To me, that last sentence expresses what Jesus did with parables: he embedded a complex truth in a relatable story, and in its mode of telling planted genius in the listener.  And here we are, two thousand years later, with parables of his that still speak to our lives.

In today’s scripture reading, you heard two distinct parts: the story and its interpretation.  Years ago in seminary, we were rightfully taught to be wary of this, because a really good story is almost never followed by an interpretation.  Recalling a storyteller like Stephen Leacock, who told funny, relatable, satirical stories, I just can’t imagine him sitting down over a cup of tea and explaining, “now, here’s who I was mocking in this character, and here’s the behaviour I’m challenging.”  A good story needs no explanation, and, in fact, it will likely be weakened and narrowed by explanation because explaining it only allows the intent of the storyteller, not the imagination and receptiveness of the listener.

So, for the past forty years or so, I’ve approached the Parable of the Sower by looking only at the first part – the story itself – as being authentically and unquestionably a story told by Jesus – while the interpretation (with quite a different form of Greek, it seems, than the parable itself) is viewed as something most likely added later by the gospel writer.  I still think there is great validity to this approach, as it allows the story to be a story, freed from explanation. But this week, I’ve been encouraged, for this parable at least, to examine it as presented in the gospel – both the parable and the interpretation – for each part has something to say to its specific audience.

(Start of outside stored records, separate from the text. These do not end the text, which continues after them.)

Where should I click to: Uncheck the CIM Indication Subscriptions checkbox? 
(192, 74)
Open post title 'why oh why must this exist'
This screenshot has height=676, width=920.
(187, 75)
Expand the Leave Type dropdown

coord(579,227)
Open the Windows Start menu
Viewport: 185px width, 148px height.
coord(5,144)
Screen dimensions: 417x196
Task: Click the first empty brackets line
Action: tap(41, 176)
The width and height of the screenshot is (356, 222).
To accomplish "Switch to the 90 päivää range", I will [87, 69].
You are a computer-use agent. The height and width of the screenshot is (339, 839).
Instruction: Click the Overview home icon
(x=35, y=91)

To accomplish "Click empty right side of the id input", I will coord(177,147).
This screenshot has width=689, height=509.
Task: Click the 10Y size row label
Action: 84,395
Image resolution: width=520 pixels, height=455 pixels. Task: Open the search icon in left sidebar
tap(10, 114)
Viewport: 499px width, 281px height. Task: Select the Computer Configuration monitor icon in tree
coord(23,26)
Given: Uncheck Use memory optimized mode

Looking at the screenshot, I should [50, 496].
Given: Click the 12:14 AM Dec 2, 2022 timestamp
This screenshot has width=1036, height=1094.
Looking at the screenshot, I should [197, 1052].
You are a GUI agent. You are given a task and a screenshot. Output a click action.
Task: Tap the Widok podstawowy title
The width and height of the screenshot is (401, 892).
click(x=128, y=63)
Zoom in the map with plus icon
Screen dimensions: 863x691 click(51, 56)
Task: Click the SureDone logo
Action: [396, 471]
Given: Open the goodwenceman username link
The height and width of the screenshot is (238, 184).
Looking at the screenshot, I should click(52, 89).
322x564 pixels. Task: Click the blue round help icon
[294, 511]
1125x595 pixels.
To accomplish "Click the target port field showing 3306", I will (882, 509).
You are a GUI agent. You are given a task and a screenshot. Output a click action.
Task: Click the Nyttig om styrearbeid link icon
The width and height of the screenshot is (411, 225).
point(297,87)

Theology Professor Jennifer Kaalund points out that there is a change in setting between these two parts.  The parable itself was shared with everyone who came to hear him, newcomers and established disciples alike – while the interpretation, afterwards, was spoken by Jesus only to the disciples.  I’ll let that sink in for a moment or two: the first part was for everyone, the second part was for those who had signed on to share the ministry of Jesus.

So what about that first part, verses 3 to 9?  Jesus uses an image he would have seen all his life, a farmer casting seed in the field.  As noted by Barton W. Johnson in his classic late 19th century commentary, The People’s New Testament, there were few farmhouses, if any, in Jesus’ day; you lived in a town or village, like Nazareth, then walked out to your field.  Once you got there, you sowed the seed by hand.  The crowd hearing the parable, even those who were fishers rather than farmers, would be familiar with this scenario, and when Jesus described the four kinds of soil, those would ring true as well.  They’d all seen the pathway, trampled down by villagers, they’d seen the hungry birds that snatched up the unprotected seeds; everywhere there was rocky ground, with such thin soil cover that germination was quick, but the plants would get baked in the sun; and there was soil full of weeds, with thorns or brambles overwhelming the seedlings.  Living in one of the most important breadbaskets of its time and place, all the original hearers of this parable would also have seen soil so rich that it would bring forth record yields.  In a place where seven-to-tenfold yields were expected (see Mounce), this soil brought forth 30, or 60, or 100.  Even thirty would be a best-ever crop, so the 60 and 100 fold yields would need to have had some divine assistance.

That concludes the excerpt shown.